As the upgrade to the cloud becomes permanent for most IT departments, thanks to the on-going pandemic, tackling the IoT revolution becomes a pressing need
Recent reports suggest that WordPress vulnerabilities have exposed 2 million sites to potential hackers. Researchers around the world are urging WordPress makers to deliver a security patch which can potentially provide hackers full, and remote control of the hosted sites. Both the threats received a CVSS score of 8.8, making the potential vulnerability for Page Builder 2.10.15. Version amongst rest earlier. However, this breach may not be a surprise to most professionals in the IT security field.
Earlier this month, researchers found that hackers were exploiting vulnerabilities in Android phones. The vulnerability helped deliver spyware, while exploiting the defects from most manufacturers including Google, Samsung, Huawei, Xiaomi, and LG. It is estimated that there are over 2.5 billion Android devices in use today. Vulnerabilities like these can have profound implications for many users who are not tech-savvy.
On the other hand, the IT revolution also promises a bright horizon for enterprises. For example, the covid-19 pandemic will likely accelerate the shift towards digital payments. Paper money and coins were already going out-of-fashion in many countries. Additionally, these hard-currencies incur more costs for banks and the finance sector. Also, these are also easier to steal and require more transaction time. So, in the post-Covid-19 world, the growth of digital sales channels will be a major opportunity for enterprises. Similar trends are on the rise in healthcare sectors.
According to a Gartner survey in 511 US enterprises, IoT adoption has become mainstream in the healthcare sector. Among the IT managers surveyed, 86% noted that they have IoT architecture in place for most lines of businesses.

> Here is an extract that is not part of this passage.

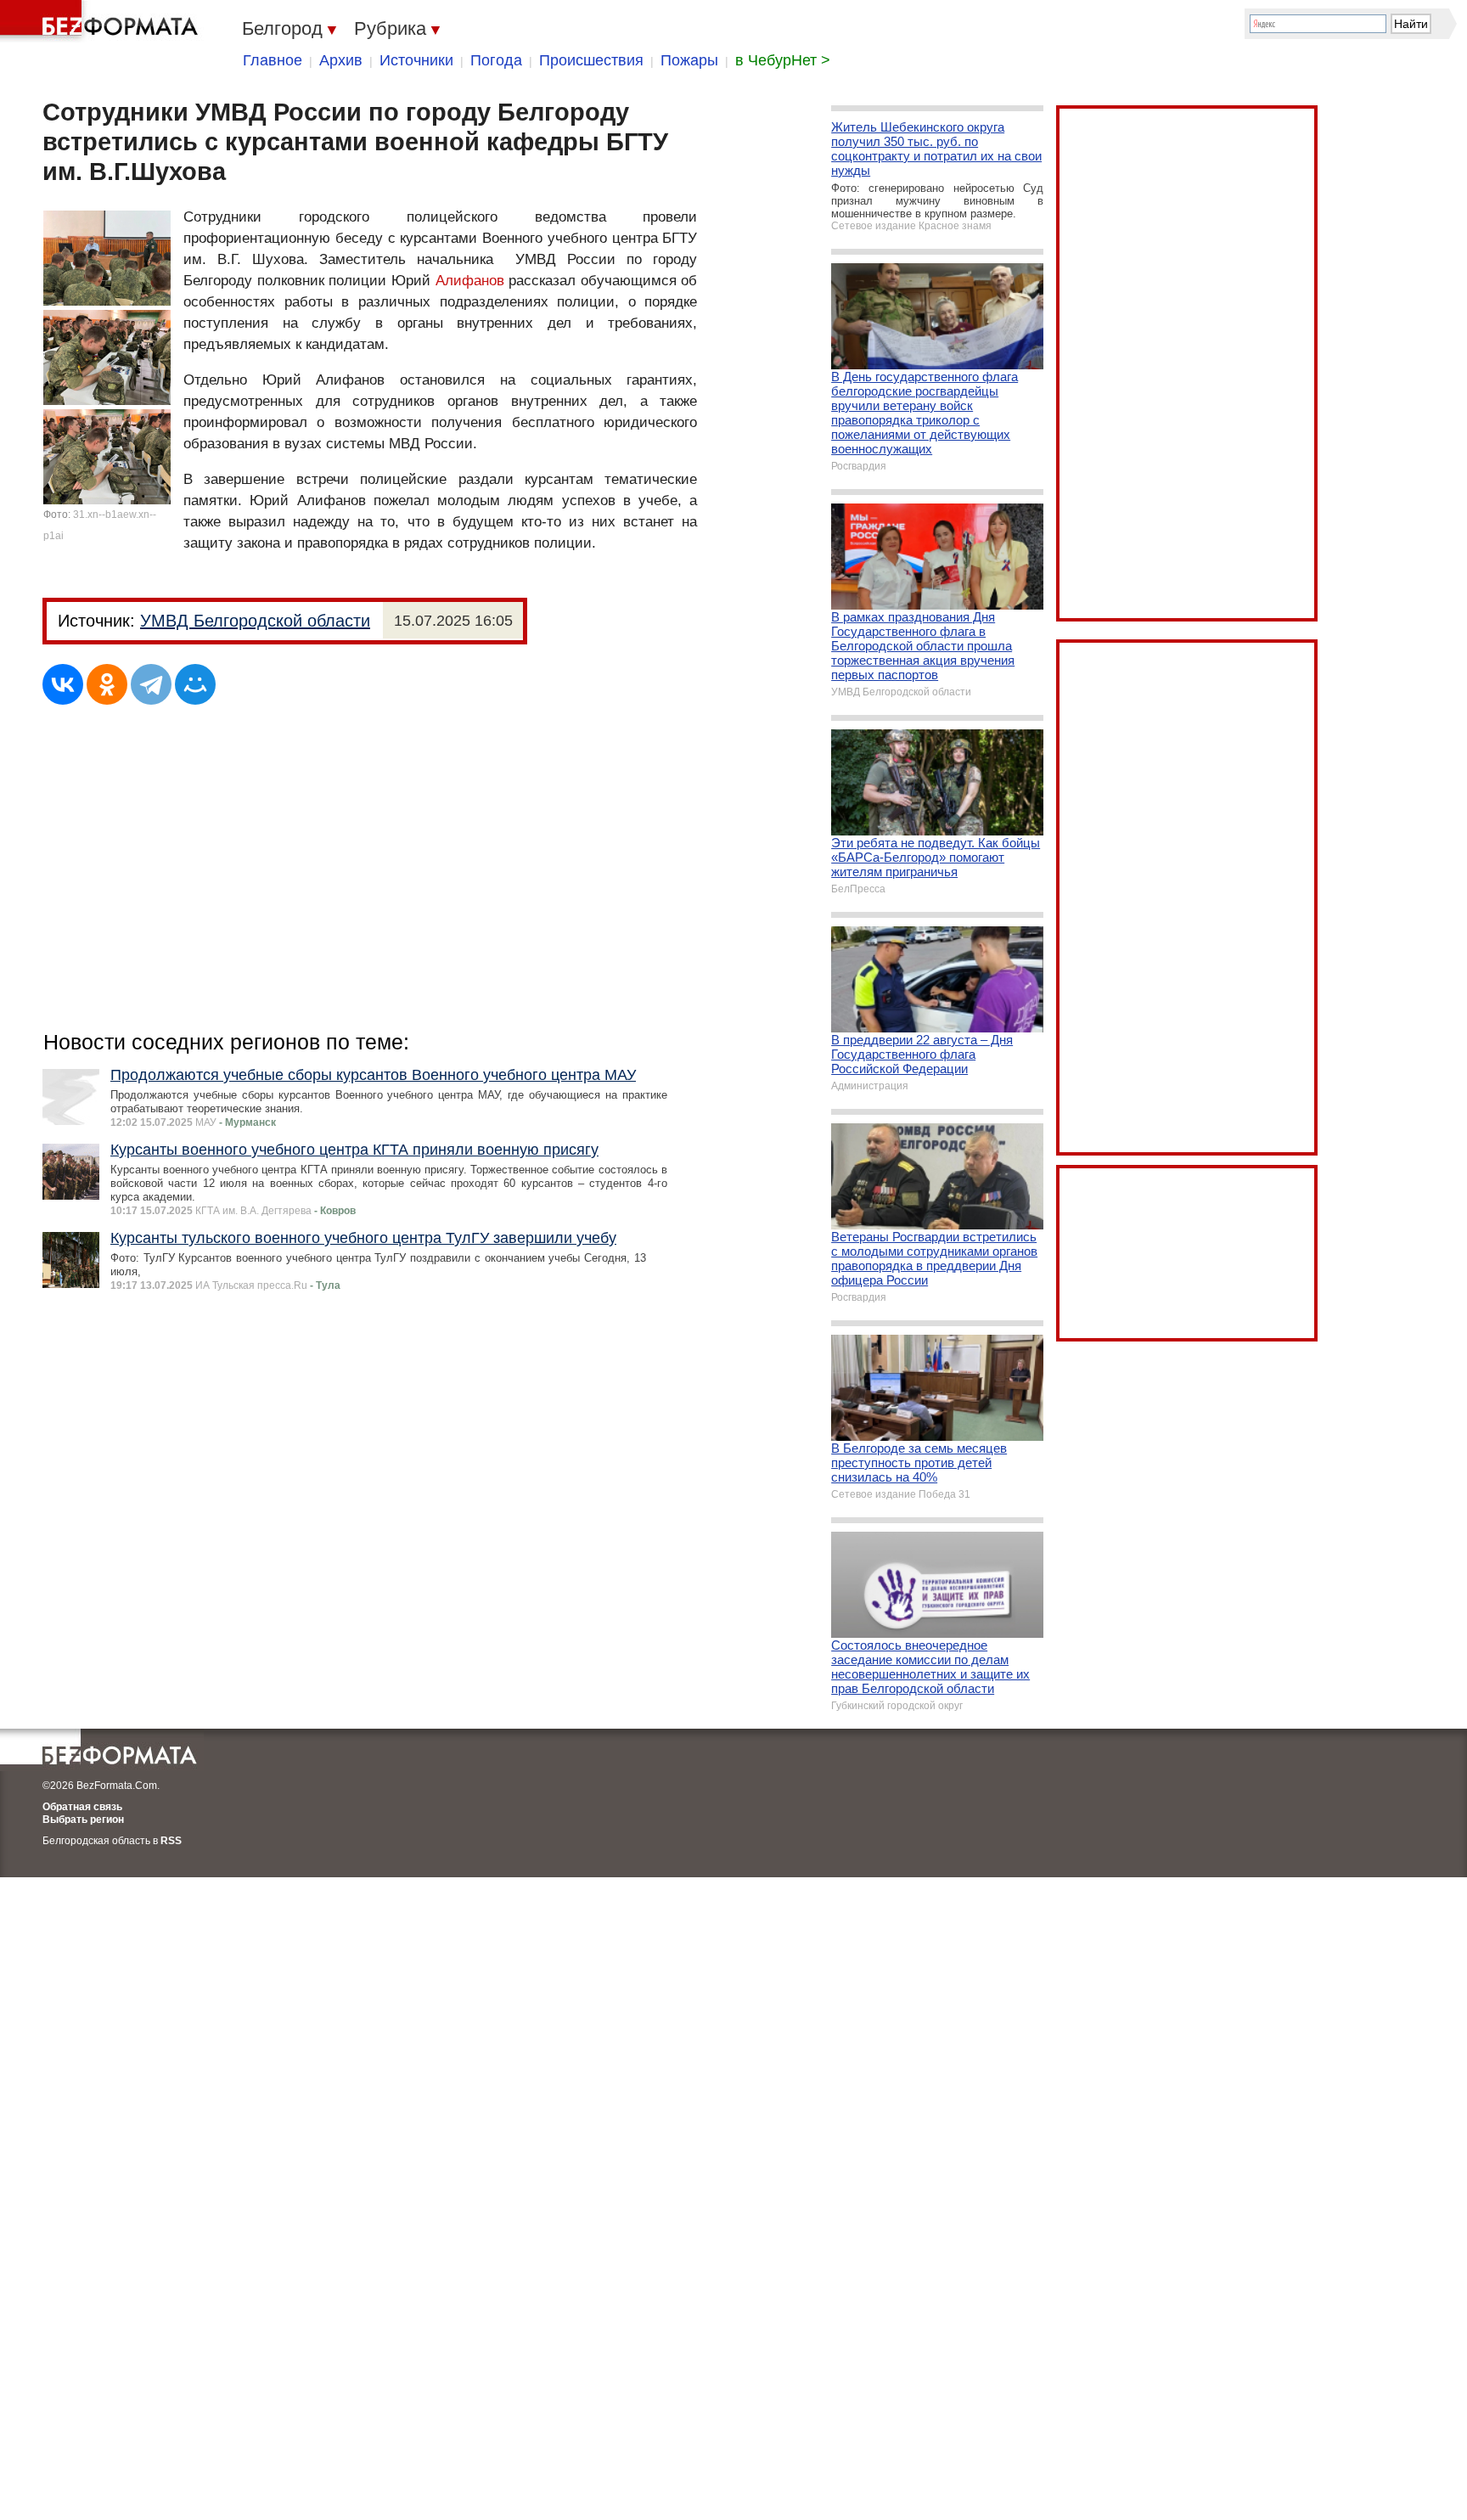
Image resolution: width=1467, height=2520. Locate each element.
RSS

Additionally, most of these organizations with revenue crossing over $100 million also have IoT based production processes in place. This is why the IoT revolution will be key in the future, and cybersecurity will need to be stepped up to match the promise of the IoT revolution. The following are 4 steps to ensure maximum security for IoT processes.
Visibility: A Core Fundamental
Dan Cornell, the CTO of Denim Group has been quoted as saying, he believes visibility in IoT infrastructure will emerge as a core need for modeling threats and understanding the environment in his interview with the CSO magazine. According to Cornell, in order to minimize risks, IoT planners need to understand their IT assets and anticipate risks associated with a planned and systematic manner. Infusing visibility requires modeling worst-case scenarios, and putting in place concrete roadmaps for blocking specific features, deploying operations control, and implementing technology differently.
Device Security: A Procurement Issue
While many IT departments have a safe architecture in place, they often don’t have control of manufacturing for security features. For example, how often do enterprises procure devices ensuring the vendor has met all the essential security features? This procurement process brings many risks and potential vulnerabilities inside business operations. Ideally, the procurement process should follow similar checks and assessments like the network infrastructure. In a planned procurement, buyer enterprises will likely exert more pressure on the vendor than before.
Communication: A Bridge between IT and IoT
Recently, some IT departments have witnessed a growing shift towards ICS environments. However, this shift has not come without a few barriers. A key one has been the lack of communication between OT, and IT groups. Concerns continue to arise as without fully understanding the potential impact of new controls in the environment, IT departments are prone to introduce new features.
Expert voices in cybersecurity continue to warn against this divide. Without on-going collaboration, these two groups may never serve a common purpose in an increasingly hostile and opportunity-laden online environment. Hence, this is high-time for enterprises to invest in modern IoT security infrastructure with advanced procurement, planning, and increased collaboration.